The 21 pilots and 100 enlisted men weren't exactly comfortable that winter, but they managed quite well. They had to light fires of jack pine to keep their oil from congealing and they had to pull their fuel on sleds over the ice-covered surface of Van Ettan Lake. Their routine was grueling, often tedious, and always rigorous.

Three years later and thousands of miles from Van Ettan Lake, the young captain had become Brig. Gen. Paul B. Wurtsmith. The record of the outfit he led explains, to a large extent, this rapid promotion. The 49th Fighter Group shot down 38 enemy bombers, 40 enemy fighters, with a loss of only 17 planes and 12 pilots. They defended Darwin, Australia in April 1942, against a merciless Japanese bombardment. For this effort, the General won the Distinguished Service Medal and the 49th earned a Presidential Unit citation

In 1945, General Wurtsmith assumed command of the 13th "Jungle" Air Force. The 13th had a good combat record, but it needed to develop long-range fighter and bombardment tactics. Wurtsmith helped the 13th to do this and within a short time the unit was striking in such distant lands as Batavia, Java, and French Indo-Chine with night-flying bombers. All the while, it maintained a tight aerial blockade of the South China Sea, cutting off Japan's vital flow of raw materials from the lands she had conquered to the South.

Constitution Park, Wurtsmith Air Force Base, Michigan

Once the war was over, the 39-year-old Major General assumed his last big command. He took over the advanced headquarters of the Far Eastern Air Forces, which included the Fifth Air Force in Japan and Korea and the Seventh Air Force in the Ryukyu's, along with his post as commanding general of the 13th, which settled in the Philippines.

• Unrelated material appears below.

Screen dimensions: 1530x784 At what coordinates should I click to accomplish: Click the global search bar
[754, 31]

After all the combat flying overseas, after the bombardment of Rabaul, the interception of the Japanese attack of Darwin -- no one could have anticipated tragedy for General Wurtsmith. It was just a routine flight to McDill Field, Tampa, Florida, after a visit with his mother to help her celebrate here 77th birthday

The news flash came: "After a brilliant war record in the air, Major General Paul B. Wurtsmith, 40, of Detroit, crashed to his death in a high North Carolina mountain top (Cold Mountain) while on a routine flight." He was buried in Arlington National Cemetery in September 1946.

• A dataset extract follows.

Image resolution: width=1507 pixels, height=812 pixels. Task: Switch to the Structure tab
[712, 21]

He had lived a lot of lives in 40 short years. He had been a pioneer, and experimenter, a soldier and a leader, to mention just a few. He had seen enough war in his time to recognize the creeping horror of national complacency. Like the true modern soldier, he had led his men into battle -- and led them magnificently -- hoping all the while that none of them would have to do it again.